#### YOUR ASSIGNMENT:
Retype, exactly as written, every line from the one containing "کلمه عبور (305, 289)" through the last line of the records below, both included; skip the pictures.
--------
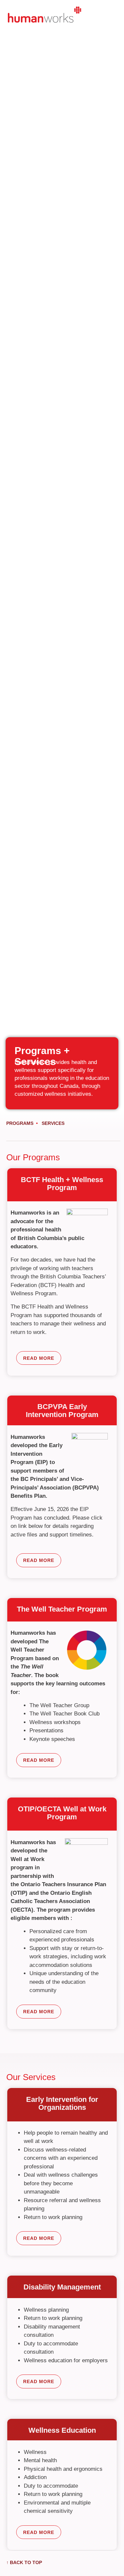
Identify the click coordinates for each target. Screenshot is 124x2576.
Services (53, 1123)
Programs (19, 1123)
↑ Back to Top (24, 2562)
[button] (109, 17)
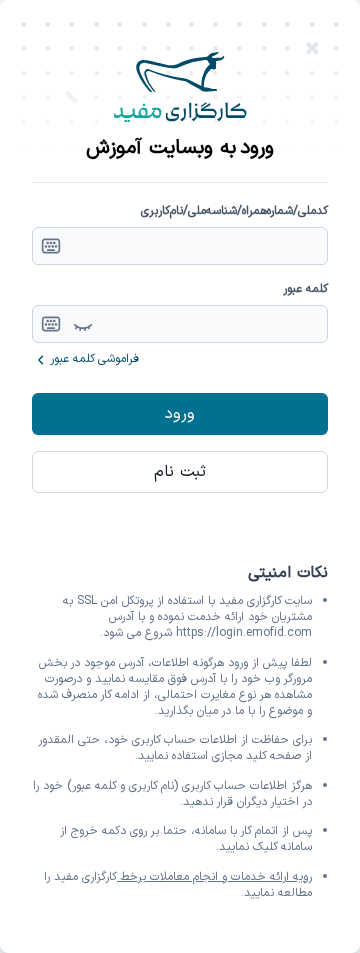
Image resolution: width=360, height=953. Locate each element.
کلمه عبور (305, 289)
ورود (180, 414)
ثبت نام (180, 472)
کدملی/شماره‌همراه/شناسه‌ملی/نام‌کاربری (234, 211)
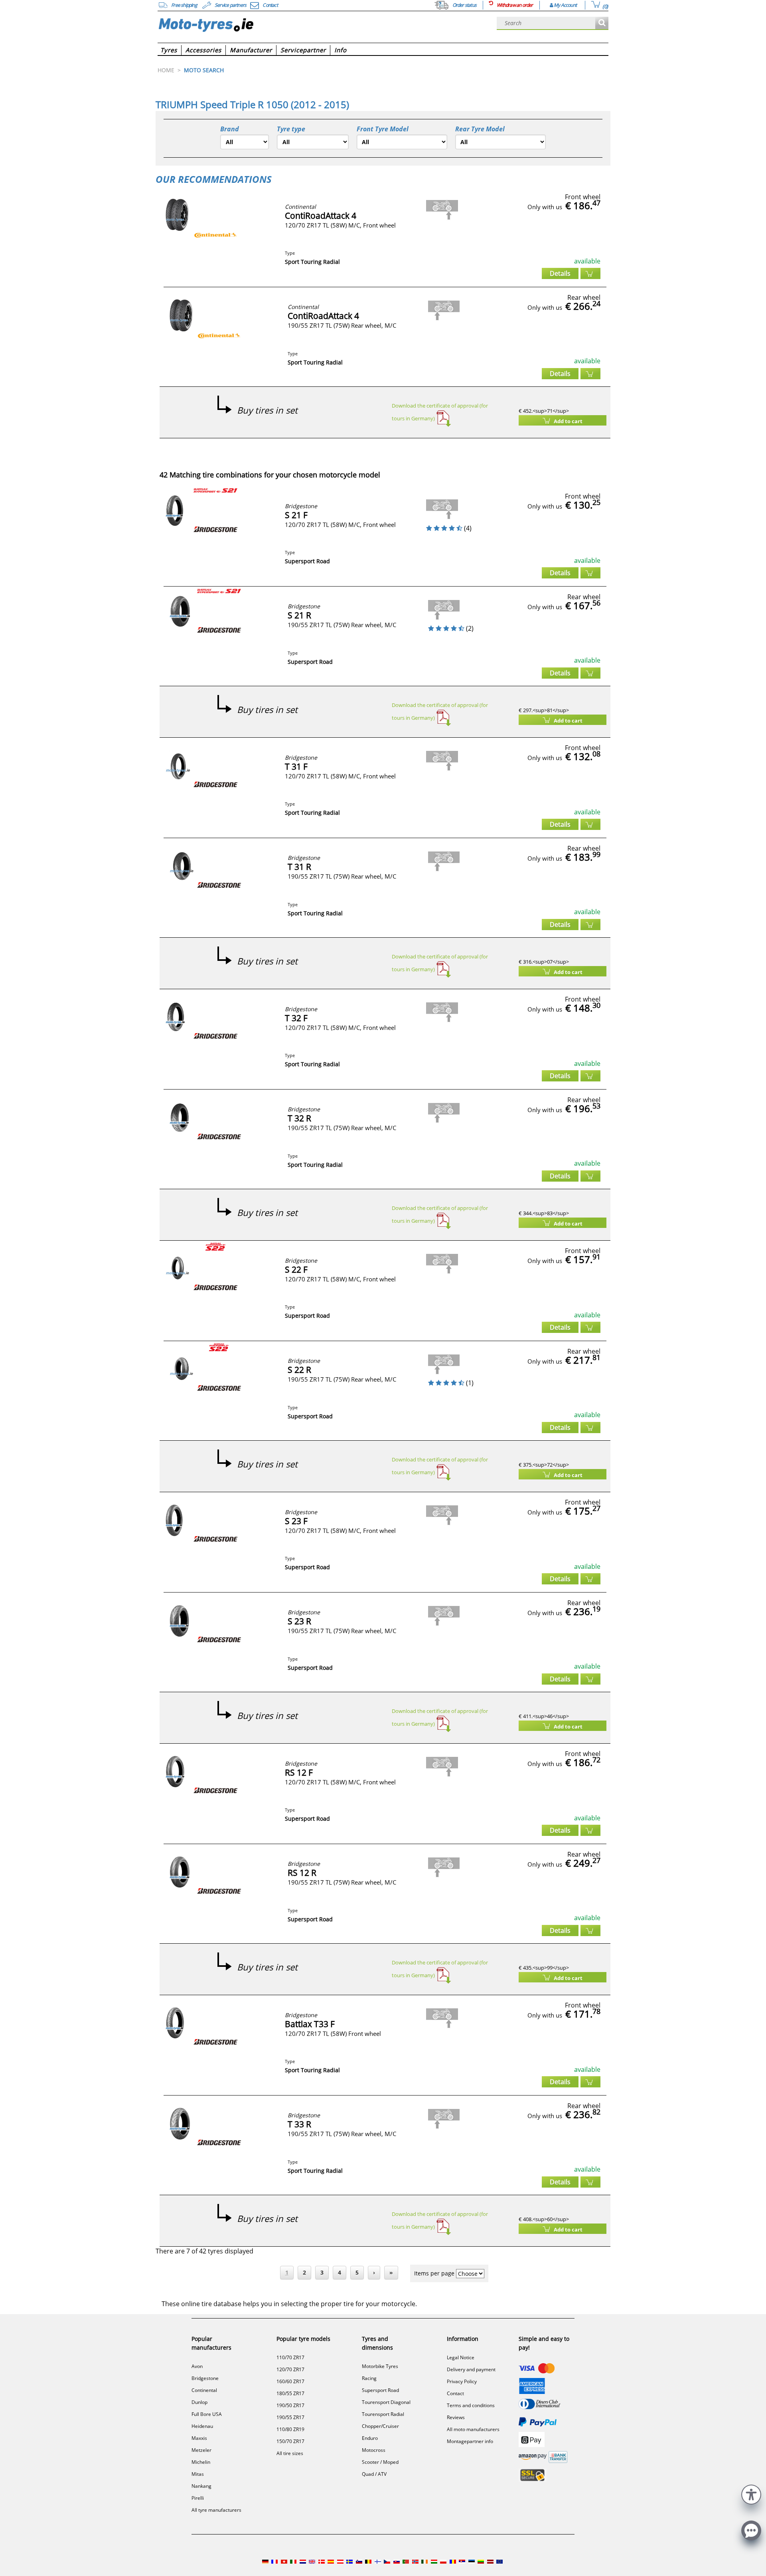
--------
#### TASK RESULT:
کلمه عبور (305, 289)
ورود (180, 414)
ثبت نام (180, 472)
کدملی/شماره‌همراه/شناسه‌ملی/نام‌کاربری (234, 211)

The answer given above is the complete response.